第7話 事後処理

            By: Sakura-shougen(サクラ近衛将監)


 ロバートがラウンジのウエィトレスに声をかけた。


 「 おーい、ウェイトレスさんたち、保安要員に電話をしてくれるかい。

   暴漢4名が上級ラウンジに現れて、取り押さえられたって言ってくれる。」


 至って呑気な口調であるが、それではっと気づいたウェイトレスが、慌てて船内電話で通報を始めた。

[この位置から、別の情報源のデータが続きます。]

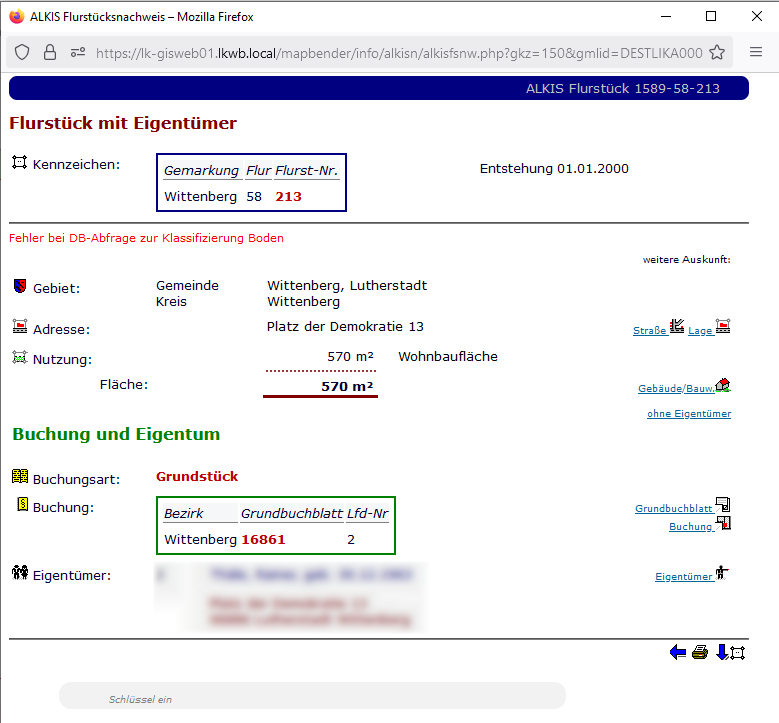Click blue down arrow parcel icon

point(730,653)
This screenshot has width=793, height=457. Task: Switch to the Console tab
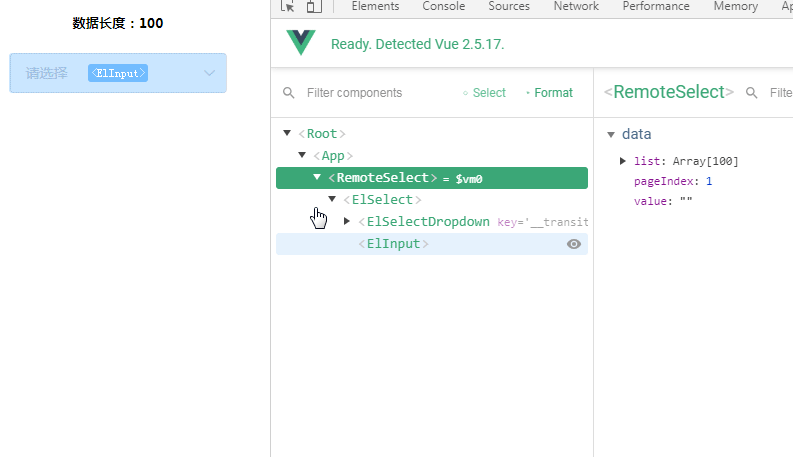[444, 6]
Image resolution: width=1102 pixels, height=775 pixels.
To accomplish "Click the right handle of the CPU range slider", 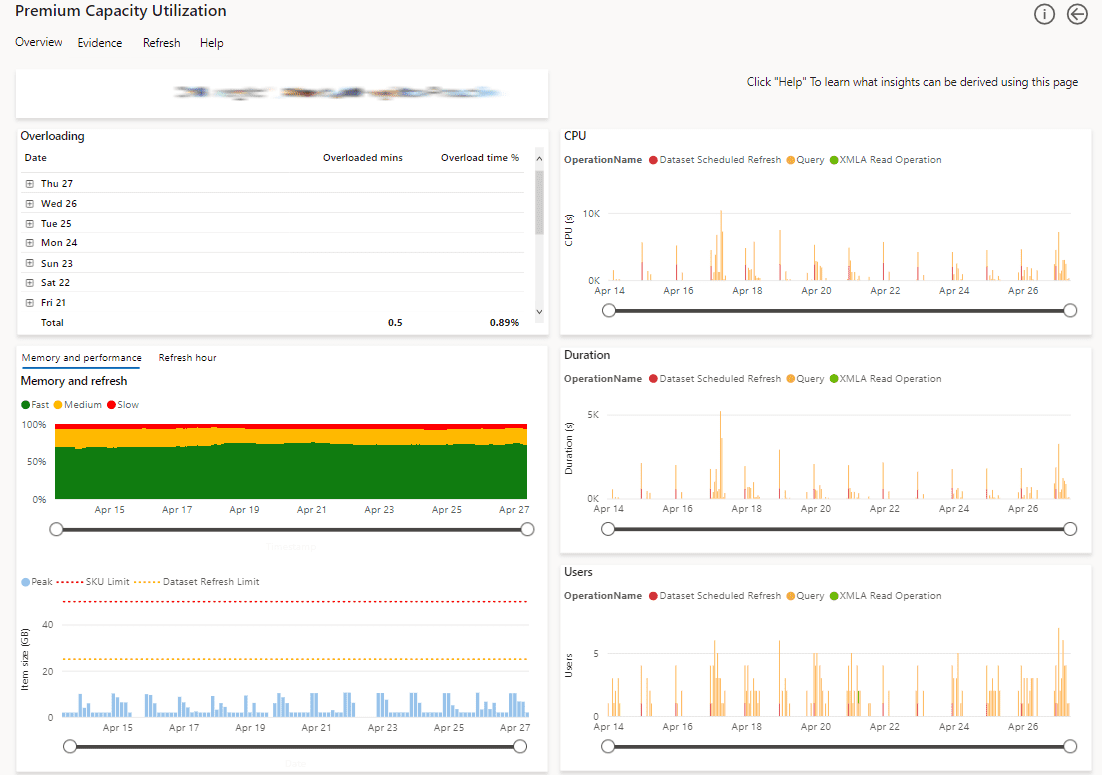I will point(1070,310).
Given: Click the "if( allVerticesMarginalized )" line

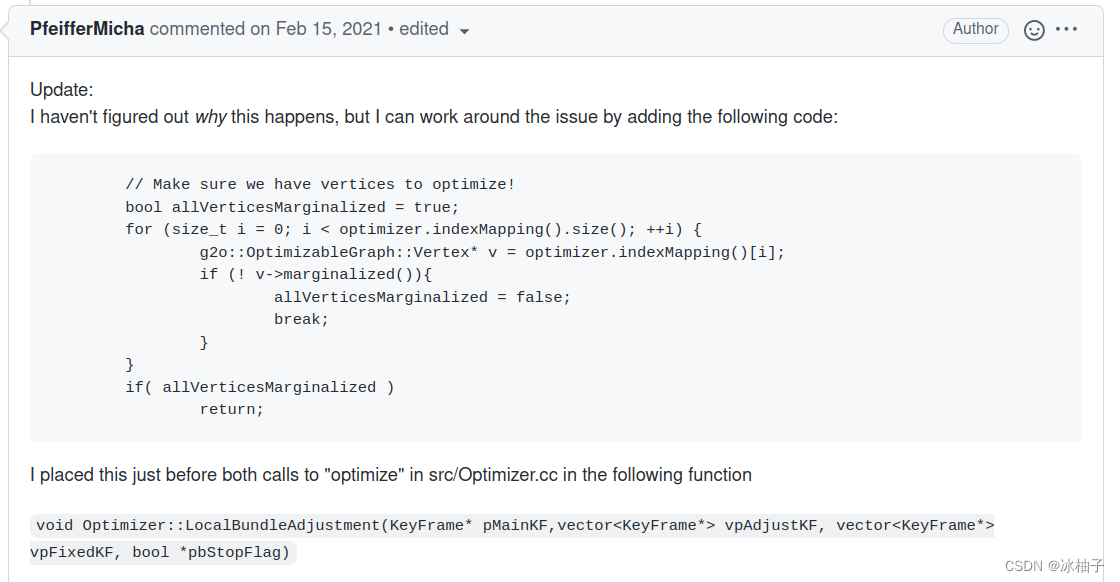Looking at the screenshot, I should (260, 387).
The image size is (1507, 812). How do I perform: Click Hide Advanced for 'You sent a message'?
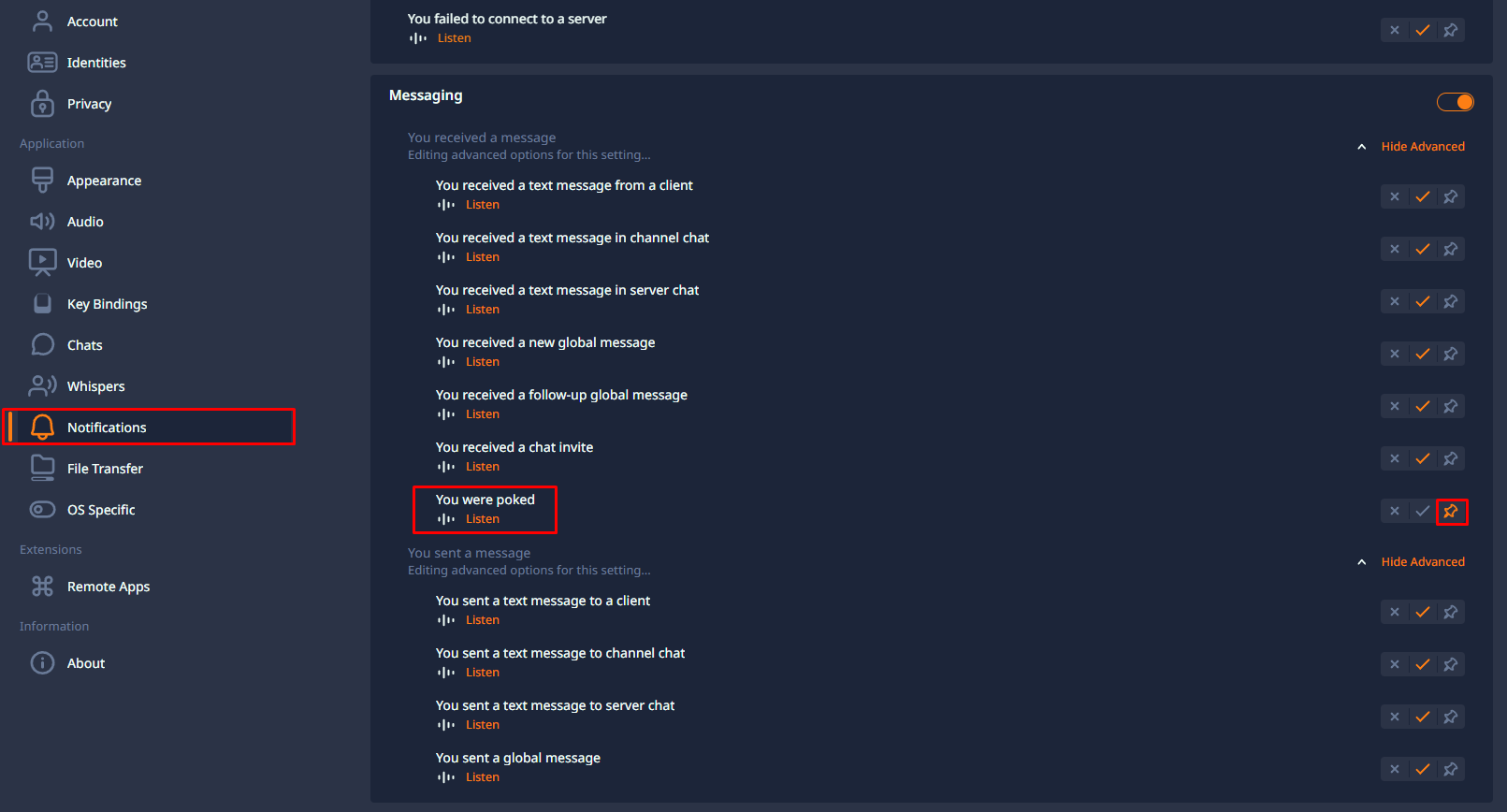(1423, 562)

 すぐにも保安要員が駆けつけたが、駆けつけた保安要員の方がむしろ驚いた。


 巨漢4人が、床でのた打ち回り、あるいは、完全に意識のない状態であるのだ。

 その周りには4本のサバイバル・ナイフと思われる大型ナイフが落ちている。


 「 一体これはどうしたことですか?」


 止むを得ずロバートが説明する。


 「 僕は、ロバート・ブレディ、こちらは僕の妹アマンダ・ブレディ。

   それから、そちらが僕の友人、ラリィ・シュラウドさんに、妹さんのサブリ

  ナ・シュラウドさん。

   僕ら四人がここで歓談していたところに、この男たちがやってきてシュラウド

  兄妹に話があるから一緒に来てくれと言い、ラリィが再三断ると、急にリナ、い

  やサブリナにナイフを突きつけようとしたので、僕がそのナイフを叩き落すつも

  りで腕を手刀で叩いたら、腕が折れちゃったみたい。

   少し強く叩きすぎたかな?

   それで、おとなしく帰れと言ったんだけれど、この人たち帰るつもりも全然な

  くって、残った三人がナイフで向かってきたので止むを得ず、一人は背負い投げ

  で床に叩き付けた。

   一人は妹のアマンダが首筋を蹴飛ばして倒しちゃった。

   もう一人は、ひるんだ隙に僕がナイフを持った手を逆ひしぎにして抑えるつも

  りが、多分興奮していたんだろうねぇ、力を入れ過ぎて肘の間接をはずしちゃっ

  たみたいだ。

   何の話かは知らないけれど、シュラウド財閥の御曹司とご令嬢をナイフで脅し

  てまで無理やり連れ出そうとしたんだから、よっぽどのことを企んでいたのじゃ

  ない?

   それに、この人たち、本来はここに来れない人たちじゃないのかな?

   特別船室でも一等船室でも見かけない人たちだと思うけれど。

   少なくとも夕食の際には上級食堂にいなかった人たちですよ。」


 「 シュラウドご兄妹、今の話に間違いはないですか。」


 保安要員が尋ねると、ラリィが言った。

 「 ああ、間違いないよ。

   ロビー、いや、ロバートの言った通りだ。」


 「 わかりました。

   後はこちらで調べます。

   場合によっては、後で、もう一度お尋ねすることがあるかもしれません。」


 保安要員はそう言うと手帳型の端末を開いて何事かを確認していた。


 「 シュラウドご兄妹様、ブレディご兄妹様ともプレデスまでのご搭乗ですね。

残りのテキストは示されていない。